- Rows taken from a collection
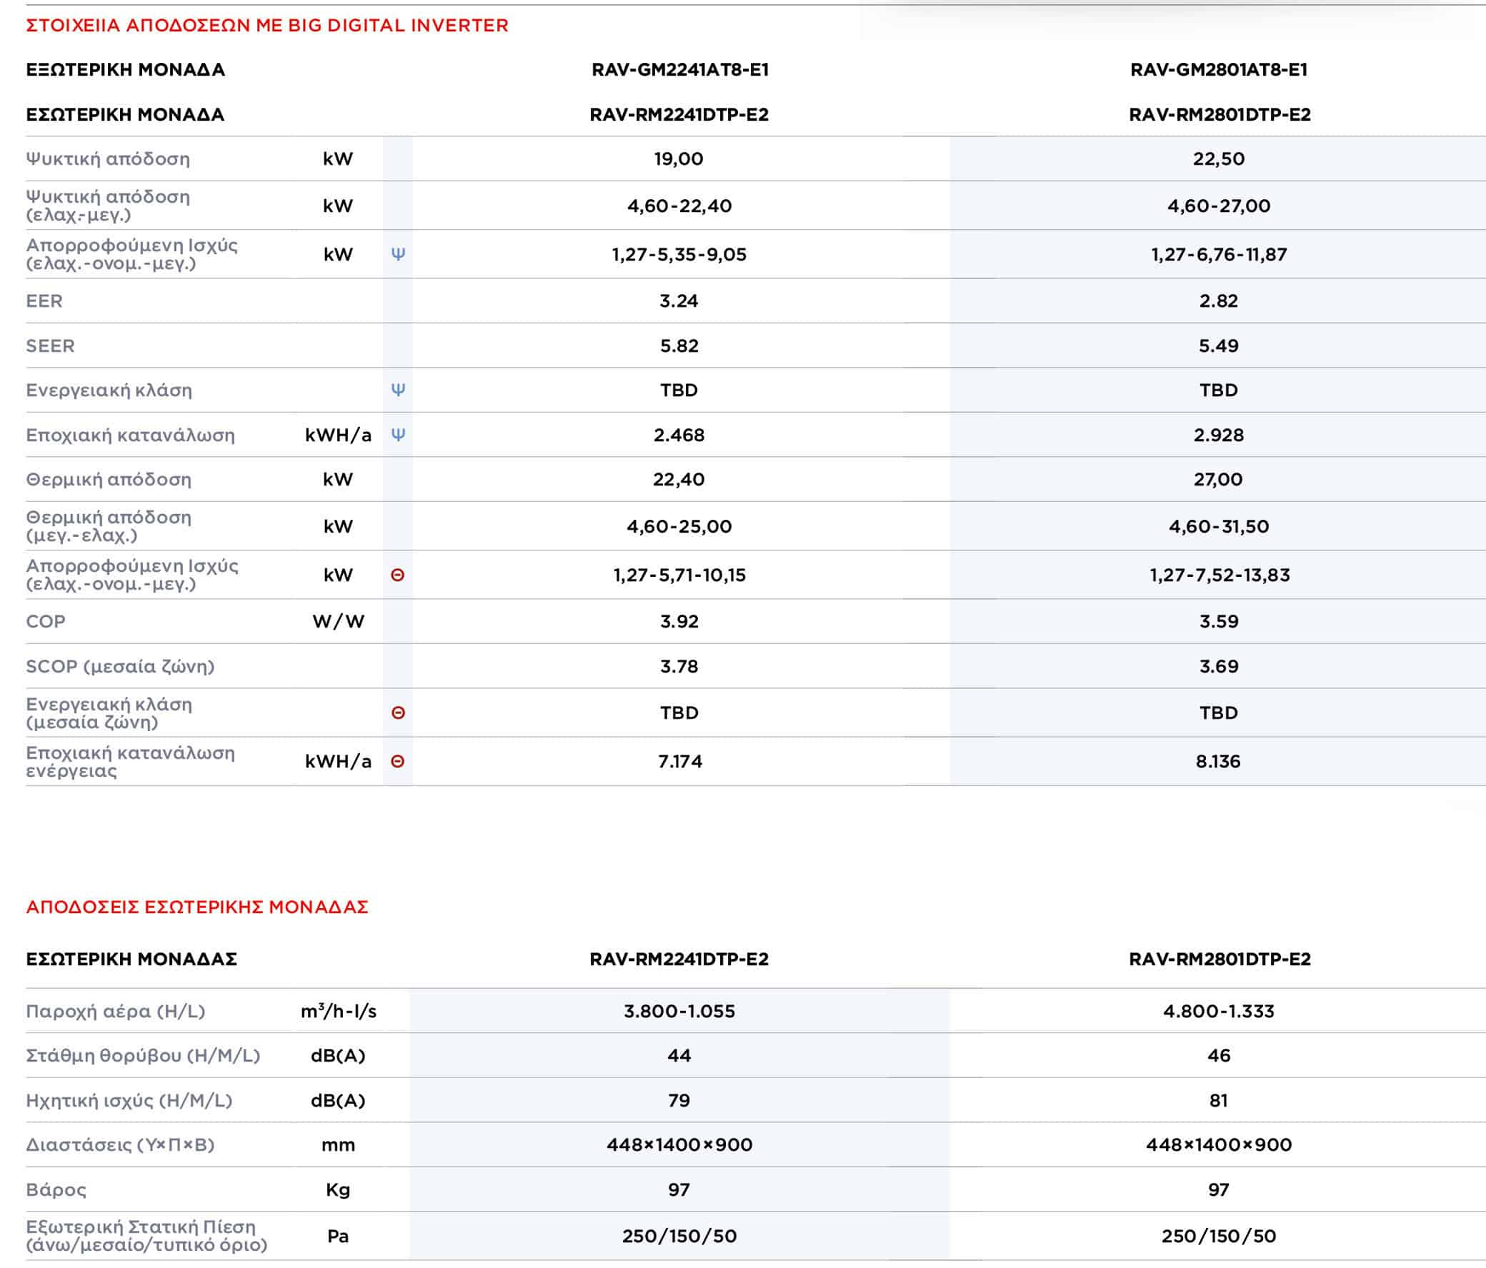Click the red Θ icon beside heating power input
The width and height of the screenshot is (1486, 1268).
point(398,575)

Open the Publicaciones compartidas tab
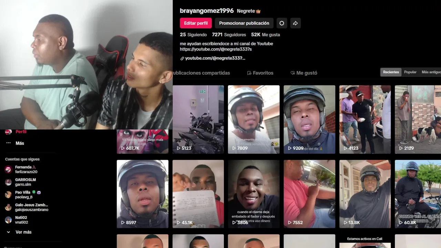[201, 73]
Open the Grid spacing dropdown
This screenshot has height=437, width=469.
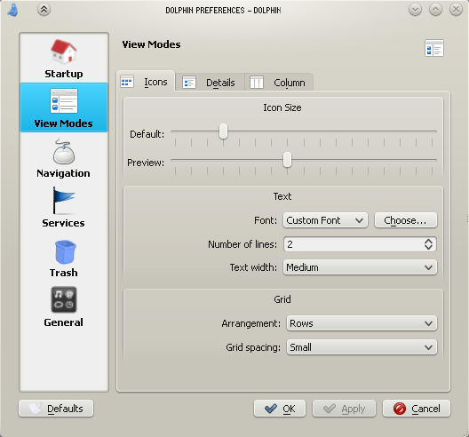pyautogui.click(x=362, y=347)
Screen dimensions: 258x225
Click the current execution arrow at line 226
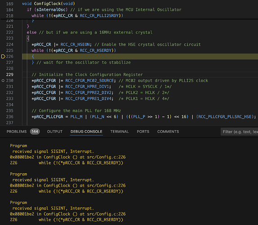3,56
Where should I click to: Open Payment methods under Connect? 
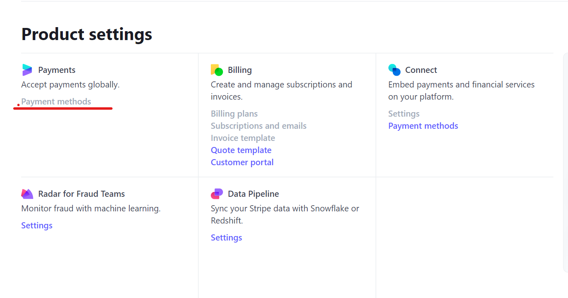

- Objective
Write out all of the rows above again, putting "Select" in place of "Open" and keeping everything else the same. Leave out the pictures.

- Result below
Click the red Θ icon beside heating power input
The width and height of the screenshot is (1486, 1268).
point(398,575)

Select the Publicaciones compartidas tab
[201, 73]
Select the Grid spacing dropdown
This screenshot has height=437, width=469.
pyautogui.click(x=362, y=347)
Screen dimensions: 258x225
Click the current execution arrow at line 226
3,56
Where should I click to: Select Payment methods under Connect? 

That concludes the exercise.